> [ЧТО НУЖНО СДЕЛАТЬ]: Можете извлечь приведённый ниже текст о повести Зощенко целиком, слово в слово?

> [ИСХОДНЫЙ ТЕКСТ]:
----------------

Повесть строится как цепь свободных ассоциаций, каждая из которых представляет собой изолированное воспоминание. С их помощью Зощенко доискивается до причин своей меланхолии. Как искать это несчастное происшествие? Он перебирает воспоминания, которые вызывают у него душевное волнение: „Волнение, как свет фотовспышки, освещает фотографии прошедшего". Зощенко показывает их читателю одну за другой — от недавних до самых ранних. Женщины, которые его соблазняли; рассказ о смерти отца; картины боев, бытовые сцены, мемуарные зарисовки. Во всем этом нет объяснения. Он идет глубже: до 5 лет и потом до двух. Но тут свет кончается, автор видит лишь пустоту и мир хаоса, который исчезает от первого прикоснования разума. Для Зощенко нет сомнения — это иной мир.
Вот тут, в последней части книги, называемой „До двух лет", автор идет за пониманием к ученым: физиологам павловской школы и фрейдовским аналитикам. Диапазон, как видно, тот же самый, что и в исканиях Троцкого и Эйзенштейна. Но Зощенко, знающий свой невроз, заинтересован в практическом результате. Он знакомит читателя с условными рефлексами и пытается применить их законы к собственной младенческой жизни. Он едет в деревню, где жил первые годы жизни, но здесь его тоска усиливается, и в ужасном состоянии он возвращается домой. Условные рефлексы, да и бром ему больше не помогают. Ночью его стали мучить кошмары. Раньше он снов не видел или сразу их забывал. Теперь они появлялись сразу, едва он смыкал глаза.

----------------

> [ИСХОДНЫЕ ДАННЫЕ]:
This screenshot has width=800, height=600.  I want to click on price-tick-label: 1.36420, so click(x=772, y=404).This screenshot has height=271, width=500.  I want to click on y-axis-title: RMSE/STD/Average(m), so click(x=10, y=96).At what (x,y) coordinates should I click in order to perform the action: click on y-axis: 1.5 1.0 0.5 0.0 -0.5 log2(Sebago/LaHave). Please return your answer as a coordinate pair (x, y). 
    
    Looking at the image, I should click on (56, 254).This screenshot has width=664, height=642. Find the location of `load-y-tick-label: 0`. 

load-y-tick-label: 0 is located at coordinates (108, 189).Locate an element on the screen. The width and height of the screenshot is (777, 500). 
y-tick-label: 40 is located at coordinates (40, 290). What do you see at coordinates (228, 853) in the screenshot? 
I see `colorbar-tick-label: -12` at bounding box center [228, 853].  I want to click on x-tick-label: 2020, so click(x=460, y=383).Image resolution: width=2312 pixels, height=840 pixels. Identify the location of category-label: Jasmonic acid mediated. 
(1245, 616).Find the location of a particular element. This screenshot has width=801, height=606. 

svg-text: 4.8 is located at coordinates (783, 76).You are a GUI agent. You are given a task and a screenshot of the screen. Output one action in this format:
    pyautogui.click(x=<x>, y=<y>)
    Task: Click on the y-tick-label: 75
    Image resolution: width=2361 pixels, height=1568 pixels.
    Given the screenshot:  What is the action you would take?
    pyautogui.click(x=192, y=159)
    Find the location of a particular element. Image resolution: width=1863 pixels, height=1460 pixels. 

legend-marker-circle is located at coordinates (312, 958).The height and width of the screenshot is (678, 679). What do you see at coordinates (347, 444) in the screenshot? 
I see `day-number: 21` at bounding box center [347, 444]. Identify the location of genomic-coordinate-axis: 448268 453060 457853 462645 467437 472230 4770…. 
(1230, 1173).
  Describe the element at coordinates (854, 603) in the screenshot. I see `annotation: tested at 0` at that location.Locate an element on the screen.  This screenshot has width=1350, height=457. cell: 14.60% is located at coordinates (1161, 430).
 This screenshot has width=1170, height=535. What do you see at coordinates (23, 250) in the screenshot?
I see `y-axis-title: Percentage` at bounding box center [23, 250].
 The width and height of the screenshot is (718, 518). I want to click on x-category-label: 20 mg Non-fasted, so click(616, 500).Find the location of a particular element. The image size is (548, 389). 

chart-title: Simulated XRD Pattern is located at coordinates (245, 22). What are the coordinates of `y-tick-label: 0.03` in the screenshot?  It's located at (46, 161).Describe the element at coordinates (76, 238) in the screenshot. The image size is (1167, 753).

----------------

> [РЕШЕНИЕ ЗАДАНИЯ]:
Повесть строится как цепь свободных ассоциаций, каждая из которых представляет собой изолированное воспоминание. С их помощью Зощенко доискивается до причин своей меланхолии. Как искать это несчастное происшествие? Он перебирает воспоминания, которые вызывают у него душевное волнение: „Волнение, как свет фотовспышки, освещает фотографии прошедшего". Зощенко показывает их читателю одну за другой — от недавних до самых ранних. Женщины, которые его соблазняли; рассказ о смерти отца; картины боев, бытовые сцены, мемуарные зарисовки. Во всем этом нет объяснения. Он идет глубже: до 5 лет и потом до двух. Но тут свет кончается, автор видит лишь пустоту и мир хаоса, который исчезает от первого прикоснования разума. Для Зощенко нет сомнения — это иной мир.
Вот тут, в последней части книги, называемой „До двух лет", автор идет за пониманием к ученым: физиологам павловской школы и фрейдовским аналитикам. Диапазон, как видно, тот же самый, что и в исканиях Троцкого и Эйзенштейна. Но Зощенко, знающий свой невроз, заинтересован в практическом результате. Он знакомит читателя с условными рефлексами и пытается применить их законы к собственной младенческой жизни. Он едет в деревню, где жил первые годы жизни, но здесь его тоска усиливается, и в ужасном состоянии он возвращается домой. Условные рефлексы, да и бром ему больше не помогают. Ночью его стали мучить кошмары. Раньше он снов не видел или сразу их забывал. Теперь они появлялись сразу, едва он смыкал глаза.